(Saved data entries)
○ ○ ○ ○ ○ ○ ○

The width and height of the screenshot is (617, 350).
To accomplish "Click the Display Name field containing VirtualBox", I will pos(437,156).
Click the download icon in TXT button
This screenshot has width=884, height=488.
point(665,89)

○ ○ ○ ○ ○ ○ ○

* **WHAT TO WORK ON**
All the records, from start to finish, are to be repeated exactly.

* **EXERCISE ANSWER**
The width and height of the screenshot is (617, 350).
To accomplish "Click the Display Name field containing VirtualBox", I will pos(437,156).
Click the download icon in TXT button
This screenshot has width=884, height=488.
point(665,89)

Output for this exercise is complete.